- Exercise aim
Find the line containing "Следваща (283, 1364)" in the material below; copy that line and all following lines exactly.
==========
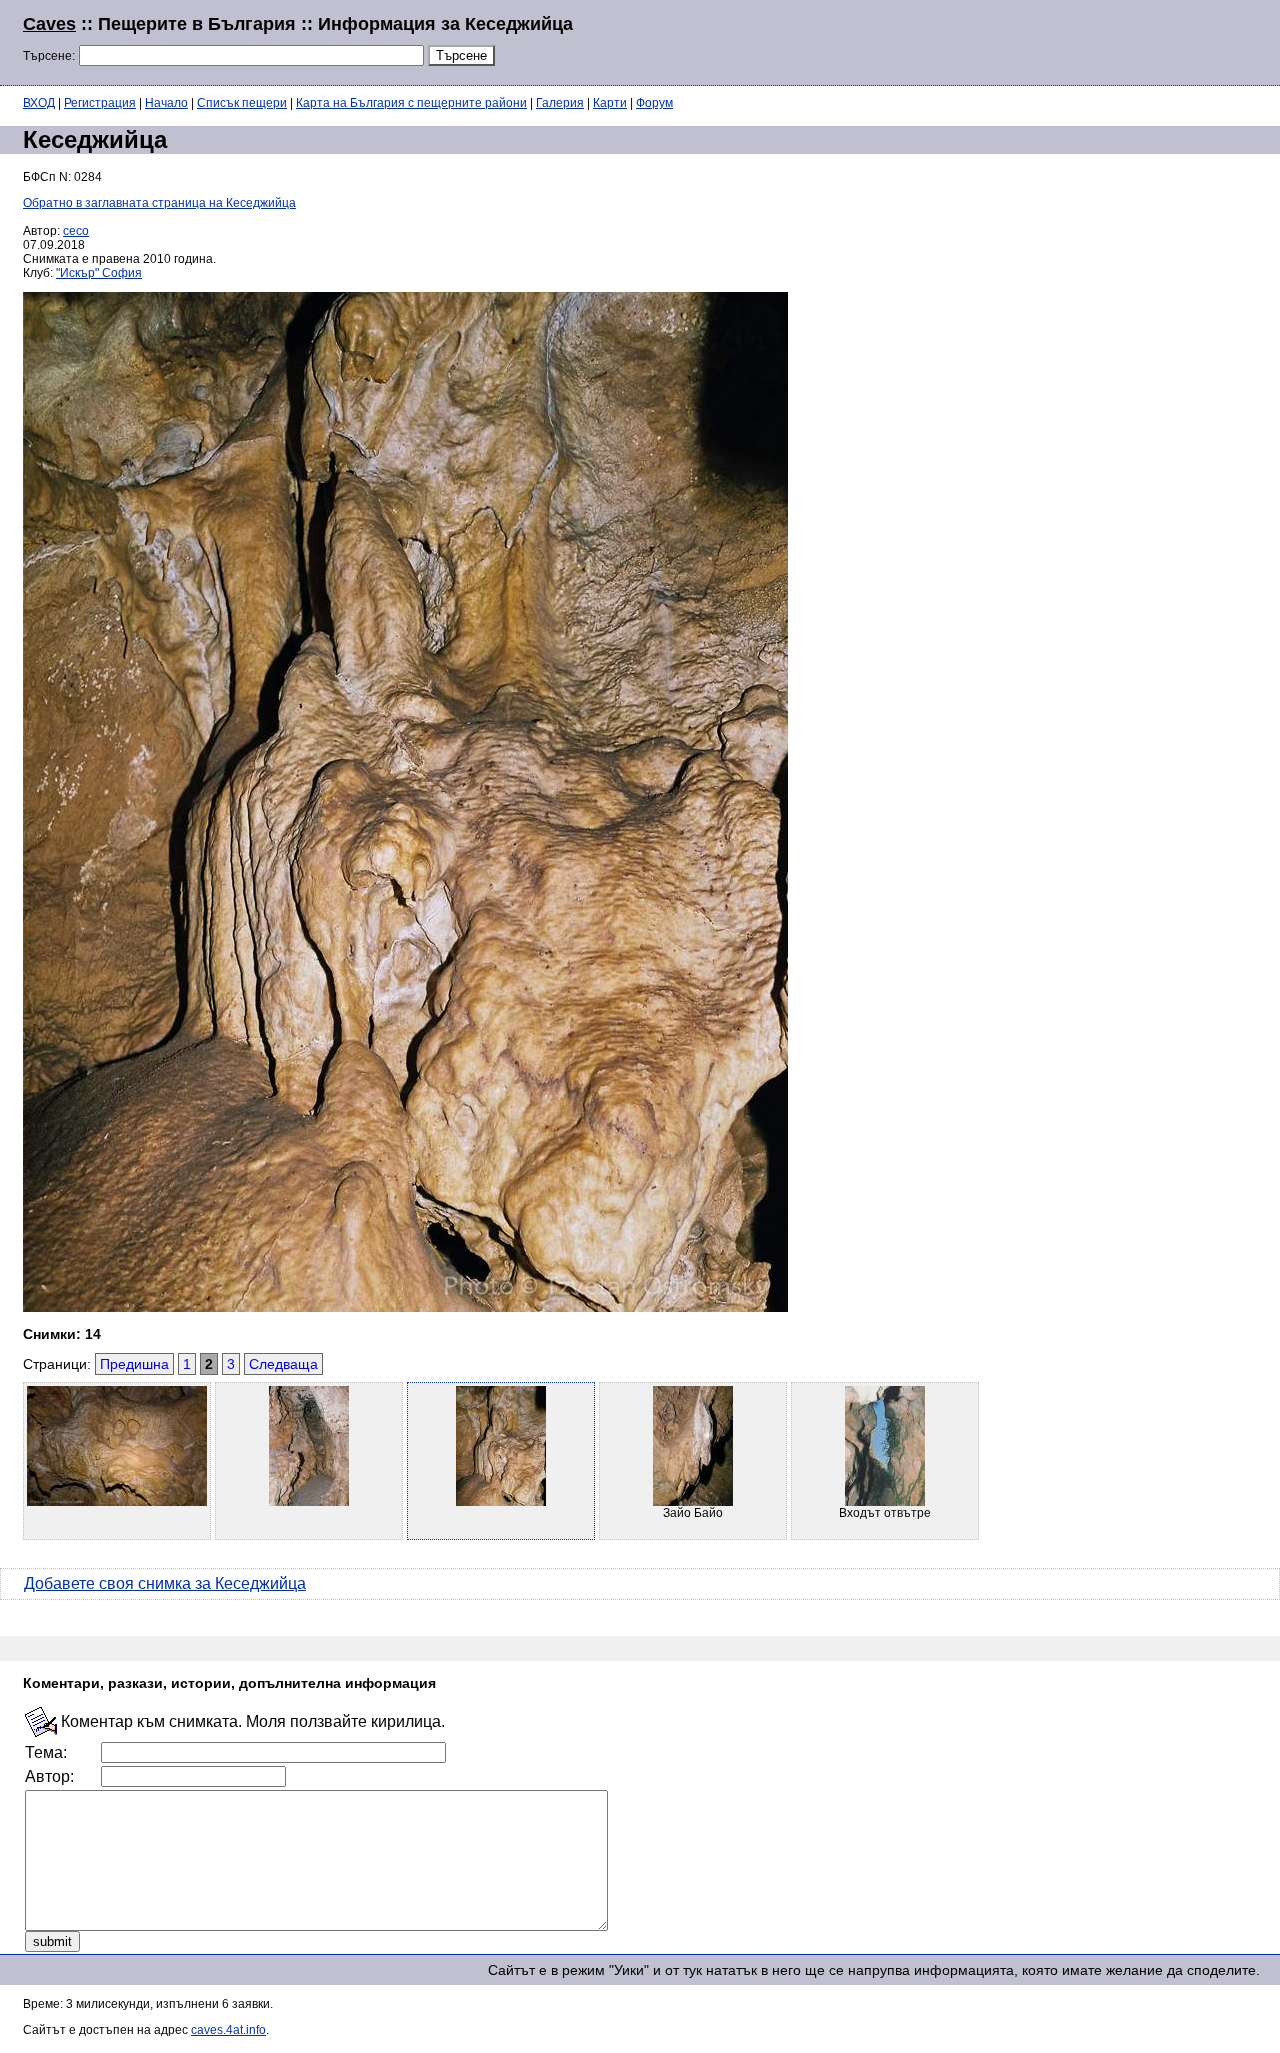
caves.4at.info (228, 2030)
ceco (76, 231)
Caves (49, 24)
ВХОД (39, 103)
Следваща (283, 1364)
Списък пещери (242, 103)
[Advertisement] (1014, 40)
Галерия (560, 103)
==========
- Your response
Следваща (283, 1364)
Списък пещери (242, 103)
[Advertisement] (1014, 40)
Галерия (560, 103)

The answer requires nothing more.